Präsident Donald Trump äußerte am Mittwoch öffentlich Überlegungen, Finanzminister Scott Bessent wegen dessen Verteidigung des Fed-Vorsitzenden Jerome Powell zu entlassen.
Der Präsident griff Powell monatelang an und argumentierte, dass die Fed beim Senken der Zinssätze zu vorsichtig gewesen sei.

US President Donald Trump delivers remarks at the US-Saudi Investment Forum at the John F. Kennedy Center for the Performing Arts in Washington, DC on November 19, 2025. (BRENDAN SMIALOWSKI/AFP via Getty Images)
Präsident Donald Trump äußerte am Mittwoch öffentlich Überlegungen, Finanzminister Scott Bessent wegen dessen Verteidigung des Fed-Vorsitzenden Jerome Powell zu entlassen.
Der Präsident hat in den letzten fünf Monaten nahezu täglich Angriffe gegen Powell geführt und argumentiert, dass die Fed zu vorsichtig gewesen sei, die Zinsen zu senken und das Wirtschaftswachstum anzukurbeln. Trump bekräftigte am Mittwoch erneut seinen Wunsch, Powell zu entlassen, und bezeichnete ihn als "völlig inkompetent".
Doch der Präsident räumte auch ein, dass Bessent "die Stimme der Vernunft" gewesen sei und von dem drastischen Schritt abgeraten habe.
"Das Einzige, was Scott vermasselt, ist die Fed", sagte Trump in einer Rede auf einer US-saudischen Investitionsveranstaltung in Washington D.C. Er fügte über Bessent hinzu: "Wenn du das nicht schnell in Ordnung bringst, feuere ich dich."
"Sie haben großes Glück, ihn zu haben. Das sage ich Ihnen", sagte Trump.
Ein Beamter des Weißen Hauses sagte unter der Bedingung der Anonymität, dass der Präsident und die Verwaltung "immenses Vertrauen in Minister Bessent" hätten und bemerkte, dass Bessent damit beauftragt worden sei, den Bewerbungsprozess für den nächsten Fed-Vorsitzenden zu überwachen. Er soll bis Thanksgiving eine engere Auswahl präsentieren, die von den derzeit fünf Kandidaten ausgeht.

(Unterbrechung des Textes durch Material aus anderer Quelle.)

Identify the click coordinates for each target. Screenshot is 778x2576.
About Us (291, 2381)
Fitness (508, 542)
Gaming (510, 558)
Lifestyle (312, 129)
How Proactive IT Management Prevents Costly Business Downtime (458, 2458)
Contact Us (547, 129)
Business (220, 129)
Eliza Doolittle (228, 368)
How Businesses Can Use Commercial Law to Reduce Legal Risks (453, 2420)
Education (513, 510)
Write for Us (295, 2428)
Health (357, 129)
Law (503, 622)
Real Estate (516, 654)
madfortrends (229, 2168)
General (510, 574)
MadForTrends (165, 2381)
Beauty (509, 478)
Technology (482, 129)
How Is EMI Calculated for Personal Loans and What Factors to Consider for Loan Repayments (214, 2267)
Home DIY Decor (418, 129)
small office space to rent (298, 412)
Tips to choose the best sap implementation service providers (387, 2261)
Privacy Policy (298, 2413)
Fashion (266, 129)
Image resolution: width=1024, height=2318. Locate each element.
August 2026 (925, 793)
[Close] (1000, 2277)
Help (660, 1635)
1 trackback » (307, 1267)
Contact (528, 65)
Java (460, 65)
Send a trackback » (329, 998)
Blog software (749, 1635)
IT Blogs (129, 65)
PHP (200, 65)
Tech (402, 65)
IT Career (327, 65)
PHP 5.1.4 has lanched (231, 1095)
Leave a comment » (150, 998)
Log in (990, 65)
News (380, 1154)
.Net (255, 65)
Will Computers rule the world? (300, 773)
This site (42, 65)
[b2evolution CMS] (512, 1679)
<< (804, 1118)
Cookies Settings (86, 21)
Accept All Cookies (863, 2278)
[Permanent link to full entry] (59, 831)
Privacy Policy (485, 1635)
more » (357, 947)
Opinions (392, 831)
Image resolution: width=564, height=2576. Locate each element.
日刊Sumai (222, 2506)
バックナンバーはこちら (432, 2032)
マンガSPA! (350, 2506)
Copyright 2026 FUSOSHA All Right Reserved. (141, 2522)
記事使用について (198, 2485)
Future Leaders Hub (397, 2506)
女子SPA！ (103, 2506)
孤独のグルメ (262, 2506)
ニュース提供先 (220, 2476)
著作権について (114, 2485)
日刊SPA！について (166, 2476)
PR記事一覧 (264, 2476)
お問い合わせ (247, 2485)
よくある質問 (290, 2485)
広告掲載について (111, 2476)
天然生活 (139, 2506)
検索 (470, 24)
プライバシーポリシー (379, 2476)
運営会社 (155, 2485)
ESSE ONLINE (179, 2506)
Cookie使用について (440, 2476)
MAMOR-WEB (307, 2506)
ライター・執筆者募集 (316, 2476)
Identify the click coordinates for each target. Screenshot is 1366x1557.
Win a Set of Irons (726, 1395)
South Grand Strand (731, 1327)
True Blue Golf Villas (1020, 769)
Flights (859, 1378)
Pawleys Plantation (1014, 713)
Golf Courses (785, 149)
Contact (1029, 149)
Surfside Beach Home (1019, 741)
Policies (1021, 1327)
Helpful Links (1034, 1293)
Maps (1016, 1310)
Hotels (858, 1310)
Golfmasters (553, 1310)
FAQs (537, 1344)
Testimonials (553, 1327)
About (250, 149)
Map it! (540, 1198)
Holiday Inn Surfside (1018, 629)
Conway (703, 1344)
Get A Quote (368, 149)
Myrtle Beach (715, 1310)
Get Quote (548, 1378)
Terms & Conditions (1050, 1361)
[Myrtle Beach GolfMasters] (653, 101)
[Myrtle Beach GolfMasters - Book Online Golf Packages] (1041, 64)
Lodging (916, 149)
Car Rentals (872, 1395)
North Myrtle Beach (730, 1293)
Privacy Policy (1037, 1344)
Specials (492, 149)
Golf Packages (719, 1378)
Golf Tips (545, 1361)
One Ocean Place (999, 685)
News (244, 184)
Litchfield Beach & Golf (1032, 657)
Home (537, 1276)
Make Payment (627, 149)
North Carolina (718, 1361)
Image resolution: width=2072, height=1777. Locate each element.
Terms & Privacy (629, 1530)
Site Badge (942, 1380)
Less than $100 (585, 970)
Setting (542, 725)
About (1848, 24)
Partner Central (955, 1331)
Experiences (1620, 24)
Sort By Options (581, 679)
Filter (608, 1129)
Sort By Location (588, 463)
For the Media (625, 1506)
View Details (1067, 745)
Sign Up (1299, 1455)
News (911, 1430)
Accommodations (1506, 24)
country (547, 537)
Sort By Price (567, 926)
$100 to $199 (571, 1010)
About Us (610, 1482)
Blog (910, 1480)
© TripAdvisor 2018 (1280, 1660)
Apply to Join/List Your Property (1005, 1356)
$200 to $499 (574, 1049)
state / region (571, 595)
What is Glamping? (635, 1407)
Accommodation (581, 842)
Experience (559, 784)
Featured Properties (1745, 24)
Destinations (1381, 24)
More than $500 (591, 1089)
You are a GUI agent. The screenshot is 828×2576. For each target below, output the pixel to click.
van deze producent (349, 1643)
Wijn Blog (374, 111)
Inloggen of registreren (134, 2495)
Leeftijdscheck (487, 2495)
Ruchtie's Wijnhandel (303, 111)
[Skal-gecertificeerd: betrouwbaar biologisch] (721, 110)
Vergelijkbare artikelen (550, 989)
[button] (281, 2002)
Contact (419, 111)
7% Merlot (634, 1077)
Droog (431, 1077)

Der Präsident hat schwankte zwischen der Entlassung Powells und der Herunterspielung der Möglichkeit, dies zu tun, angesichts der Warnungen vor dem Chaos, das dies auf den Finanzmärkten auslösen könnte. Die Fed war traditionell unabhängig von der Exekutive und hat die Aufgabe, ein Höchstmaß an Beschäftigung aufrechtzuerhalten und gleichzeitig die Preisstabilität zu gewährleisten. Bessent hat bei der Fed keine Zuständigkeit, anders als von Trump behauptet.
Dennoch dienen die Kommentare, ob scherzhaft oder nicht, als Einblick in die privaten Diskussionen unter hochrangigen Verwaltungsbeamten über Powells Schicksal bei der Fed. Seine Amtszeit endet im Mai, etwa in sechs Monaten.
Trump deutete auch an, dass Handelsminister Howard Lutnick die Entlassung Powells befürworten würde. "Ich denke, Howard würde sagen: 'Schafft ihn da raus', so oder so."